The records Start Marker

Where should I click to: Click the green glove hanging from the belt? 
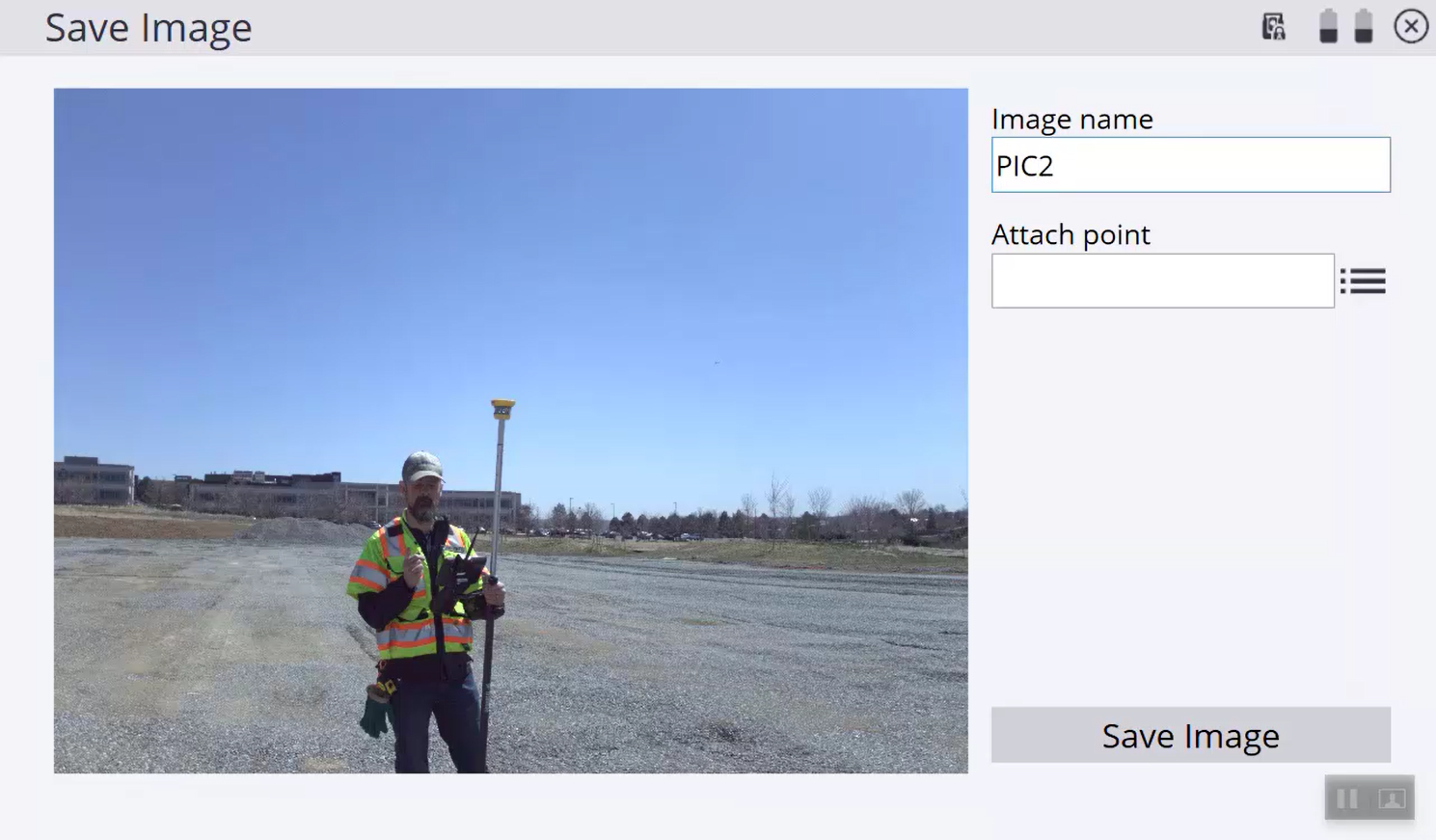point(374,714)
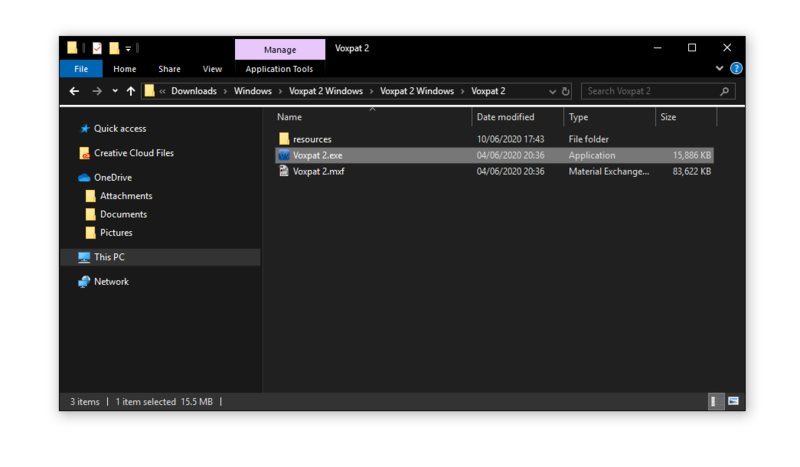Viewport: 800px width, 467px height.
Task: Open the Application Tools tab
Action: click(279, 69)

The records End Marker

● **How to complete this task**: Please make an exact copy of the whole listing and leave out its pictures.

● **Solution for this task**:
Where should I click to: Click the green glove hanging from the belt? 
point(374,714)
Viewport: 800px width, 467px height.
Task: Open the Application Tools tab
Action: click(279, 69)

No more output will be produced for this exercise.